# [Dataset records]

────────

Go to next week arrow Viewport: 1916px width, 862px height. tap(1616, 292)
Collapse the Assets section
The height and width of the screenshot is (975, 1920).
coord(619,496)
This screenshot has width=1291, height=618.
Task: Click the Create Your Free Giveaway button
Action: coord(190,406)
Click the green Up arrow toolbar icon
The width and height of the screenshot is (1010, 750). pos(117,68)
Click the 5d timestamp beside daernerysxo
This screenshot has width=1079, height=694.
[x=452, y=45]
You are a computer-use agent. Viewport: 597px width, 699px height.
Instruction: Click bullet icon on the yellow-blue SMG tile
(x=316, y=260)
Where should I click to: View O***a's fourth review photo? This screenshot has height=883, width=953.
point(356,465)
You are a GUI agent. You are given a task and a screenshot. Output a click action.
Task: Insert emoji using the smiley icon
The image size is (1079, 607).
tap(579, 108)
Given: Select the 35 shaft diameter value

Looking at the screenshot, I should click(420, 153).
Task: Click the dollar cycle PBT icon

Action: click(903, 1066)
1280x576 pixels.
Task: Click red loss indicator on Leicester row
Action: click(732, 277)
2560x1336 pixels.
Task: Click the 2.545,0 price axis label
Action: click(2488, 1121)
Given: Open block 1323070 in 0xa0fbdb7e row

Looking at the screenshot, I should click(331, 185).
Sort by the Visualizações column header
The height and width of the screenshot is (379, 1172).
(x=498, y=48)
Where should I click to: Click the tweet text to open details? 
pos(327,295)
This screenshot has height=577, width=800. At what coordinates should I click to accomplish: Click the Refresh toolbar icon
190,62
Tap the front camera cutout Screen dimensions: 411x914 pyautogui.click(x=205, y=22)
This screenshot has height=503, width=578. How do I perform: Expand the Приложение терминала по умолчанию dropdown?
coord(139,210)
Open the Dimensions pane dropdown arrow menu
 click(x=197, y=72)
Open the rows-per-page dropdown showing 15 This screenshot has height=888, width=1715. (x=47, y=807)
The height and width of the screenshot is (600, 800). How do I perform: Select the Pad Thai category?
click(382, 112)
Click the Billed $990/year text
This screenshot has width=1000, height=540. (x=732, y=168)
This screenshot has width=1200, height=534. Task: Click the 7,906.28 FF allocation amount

────────

Make an exact transcription of the entries above.

# [TASK SOLUTION]
Go to next week arrow Viewport: 1916px width, 862px height. tap(1616, 292)
Collapse the Assets section
The height and width of the screenshot is (975, 1920).
coord(619,496)
This screenshot has width=1291, height=618.
Task: Click the Create Your Free Giveaway button
Action: coord(190,406)
Click the green Up arrow toolbar icon
The width and height of the screenshot is (1010, 750). pos(117,68)
Click the 5d timestamp beside daernerysxo
This screenshot has width=1079, height=694.
[x=452, y=45]
You are a computer-use agent. Viewport: 597px width, 699px height.
Instruction: Click bullet icon on the yellow-blue SMG tile
(x=316, y=260)
Where should I click to: View O***a's fourth review photo? This screenshot has height=883, width=953.
point(356,465)
You are a GUI agent. You are given a task and a screenshot. Output a click action.
Task: Insert emoji using the smiley icon
The image size is (1079, 607).
tap(579, 108)
Given: Select the 35 shaft diameter value

Looking at the screenshot, I should click(420, 153).
Task: Click the dollar cycle PBT icon

Action: click(903, 1066)
1280x576 pixels.
Task: Click red loss indicator on Leicester row
Action: click(732, 277)
2560x1336 pixels.
Task: Click the 2.545,0 price axis label
Action: click(2488, 1121)
Given: Open block 1323070 in 0xa0fbdb7e row

Looking at the screenshot, I should click(331, 185).
Sort by the Visualizações column header
The height and width of the screenshot is (379, 1172).
(x=498, y=48)
Where should I click to: Click the tweet text to open details? 
pos(327,295)
This screenshot has height=577, width=800. At what coordinates should I click to accomplish: Click the Refresh toolbar icon
190,62
Tap the front camera cutout Screen dimensions: 411x914 pyautogui.click(x=205, y=22)
This screenshot has height=503, width=578. How do I perform: Expand the Приложение терминала по умолчанию dropdown?
coord(139,210)
Open the Dimensions pane dropdown arrow menu
 click(x=197, y=72)
Open the rows-per-page dropdown showing 15 This screenshot has height=888, width=1715. (x=47, y=807)
The height and width of the screenshot is (600, 800). How do I perform: Select the Pad Thai category?
click(382, 112)
Click the Billed $990/year text
This screenshot has width=1000, height=540. (x=732, y=168)
This screenshot has width=1200, height=534. Task: Click the 7,906.28 FF allocation amount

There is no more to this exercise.